### Exercise
In the listing below, find the line that contains "Where should I click to: Open the Competitors" and the line that contains "You are a computer-use agent. The". Quote both and every line between them, exactly, and nothing more.
▼▼▼
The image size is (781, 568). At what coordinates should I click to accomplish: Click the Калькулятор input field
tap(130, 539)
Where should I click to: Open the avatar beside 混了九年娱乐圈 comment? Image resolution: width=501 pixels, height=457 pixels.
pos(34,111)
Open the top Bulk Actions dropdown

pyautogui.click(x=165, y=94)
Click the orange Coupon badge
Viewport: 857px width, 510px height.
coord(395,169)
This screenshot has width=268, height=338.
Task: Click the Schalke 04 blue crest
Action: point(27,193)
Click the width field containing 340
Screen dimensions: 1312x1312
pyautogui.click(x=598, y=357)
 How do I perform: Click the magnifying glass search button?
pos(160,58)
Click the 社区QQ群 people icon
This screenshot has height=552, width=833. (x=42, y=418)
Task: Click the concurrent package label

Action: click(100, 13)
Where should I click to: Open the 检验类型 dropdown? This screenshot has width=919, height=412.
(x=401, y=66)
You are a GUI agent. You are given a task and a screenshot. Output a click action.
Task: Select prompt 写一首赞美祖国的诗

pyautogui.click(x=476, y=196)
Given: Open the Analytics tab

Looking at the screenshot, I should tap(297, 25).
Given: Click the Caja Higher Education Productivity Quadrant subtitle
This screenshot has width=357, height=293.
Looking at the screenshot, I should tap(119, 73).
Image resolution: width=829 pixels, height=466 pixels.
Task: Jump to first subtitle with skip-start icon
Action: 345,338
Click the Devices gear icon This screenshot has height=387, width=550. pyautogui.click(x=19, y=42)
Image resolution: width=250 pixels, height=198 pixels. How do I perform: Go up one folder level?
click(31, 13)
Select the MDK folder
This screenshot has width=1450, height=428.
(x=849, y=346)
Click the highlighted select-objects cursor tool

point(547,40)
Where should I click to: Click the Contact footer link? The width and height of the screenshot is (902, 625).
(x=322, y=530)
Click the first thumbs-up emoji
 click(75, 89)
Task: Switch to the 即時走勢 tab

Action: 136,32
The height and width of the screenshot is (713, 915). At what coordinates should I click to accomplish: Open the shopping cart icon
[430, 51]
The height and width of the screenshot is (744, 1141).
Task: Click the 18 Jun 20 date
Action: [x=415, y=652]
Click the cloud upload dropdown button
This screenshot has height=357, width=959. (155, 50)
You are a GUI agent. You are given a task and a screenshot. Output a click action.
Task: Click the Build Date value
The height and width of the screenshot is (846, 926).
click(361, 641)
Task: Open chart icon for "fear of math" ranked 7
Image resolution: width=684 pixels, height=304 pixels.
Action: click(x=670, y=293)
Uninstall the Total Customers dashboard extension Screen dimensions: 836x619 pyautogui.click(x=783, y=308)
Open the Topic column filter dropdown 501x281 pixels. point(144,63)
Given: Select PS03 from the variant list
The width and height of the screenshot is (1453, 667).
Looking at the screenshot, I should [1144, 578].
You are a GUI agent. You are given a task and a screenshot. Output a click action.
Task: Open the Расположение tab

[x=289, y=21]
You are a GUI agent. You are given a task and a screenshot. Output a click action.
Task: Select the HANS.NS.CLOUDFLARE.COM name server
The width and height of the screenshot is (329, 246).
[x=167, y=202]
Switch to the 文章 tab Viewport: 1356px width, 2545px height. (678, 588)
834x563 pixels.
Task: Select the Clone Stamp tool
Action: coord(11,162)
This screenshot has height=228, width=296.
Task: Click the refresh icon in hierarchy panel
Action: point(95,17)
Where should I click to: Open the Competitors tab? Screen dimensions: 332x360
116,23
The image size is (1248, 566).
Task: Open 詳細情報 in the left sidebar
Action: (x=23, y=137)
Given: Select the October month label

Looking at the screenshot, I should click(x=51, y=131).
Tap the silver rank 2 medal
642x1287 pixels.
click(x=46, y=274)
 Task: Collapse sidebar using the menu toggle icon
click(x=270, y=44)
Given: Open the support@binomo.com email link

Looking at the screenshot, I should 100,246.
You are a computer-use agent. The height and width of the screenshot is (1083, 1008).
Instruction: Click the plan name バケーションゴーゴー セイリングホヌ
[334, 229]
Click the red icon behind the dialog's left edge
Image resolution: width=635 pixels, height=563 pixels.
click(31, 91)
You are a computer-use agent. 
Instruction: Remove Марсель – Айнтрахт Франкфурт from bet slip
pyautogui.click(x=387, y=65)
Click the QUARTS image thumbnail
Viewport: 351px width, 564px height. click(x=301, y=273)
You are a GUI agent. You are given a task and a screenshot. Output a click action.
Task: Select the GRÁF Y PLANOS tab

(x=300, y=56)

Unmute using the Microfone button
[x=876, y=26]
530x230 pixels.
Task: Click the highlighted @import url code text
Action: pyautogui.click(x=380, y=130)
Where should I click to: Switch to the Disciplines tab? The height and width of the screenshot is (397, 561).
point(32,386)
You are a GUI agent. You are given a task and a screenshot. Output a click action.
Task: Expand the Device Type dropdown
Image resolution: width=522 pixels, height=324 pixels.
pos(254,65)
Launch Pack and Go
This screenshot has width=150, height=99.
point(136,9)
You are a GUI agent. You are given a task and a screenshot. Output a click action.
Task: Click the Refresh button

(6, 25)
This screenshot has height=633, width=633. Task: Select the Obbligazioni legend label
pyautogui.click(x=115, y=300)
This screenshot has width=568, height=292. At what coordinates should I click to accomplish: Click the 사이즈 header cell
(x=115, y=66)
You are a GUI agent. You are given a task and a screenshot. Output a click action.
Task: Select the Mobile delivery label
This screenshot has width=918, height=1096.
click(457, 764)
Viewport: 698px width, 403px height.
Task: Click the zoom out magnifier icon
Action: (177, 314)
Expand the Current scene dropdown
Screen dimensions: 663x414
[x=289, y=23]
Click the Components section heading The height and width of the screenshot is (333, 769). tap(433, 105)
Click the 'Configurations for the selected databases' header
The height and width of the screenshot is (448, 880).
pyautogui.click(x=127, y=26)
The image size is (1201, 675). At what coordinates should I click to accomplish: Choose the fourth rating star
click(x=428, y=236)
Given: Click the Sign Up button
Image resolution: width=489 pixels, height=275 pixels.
▲▲▲
### Answer
Where should I click to: Open the Competitors tab? Screen dimensions: 332x360
116,23
The image size is (1248, 566).
Task: Open 詳細情報 in the left sidebar
Action: (x=23, y=137)
Given: Select the October month label

Looking at the screenshot, I should click(x=51, y=131).
Tap the silver rank 2 medal
642x1287 pixels.
click(x=46, y=274)
 Task: Collapse sidebar using the menu toggle icon
click(x=270, y=44)
Given: Open the support@binomo.com email link

Looking at the screenshot, I should 100,246.
You are a computer-use agent. The height and width of the screenshot is (1083, 1008).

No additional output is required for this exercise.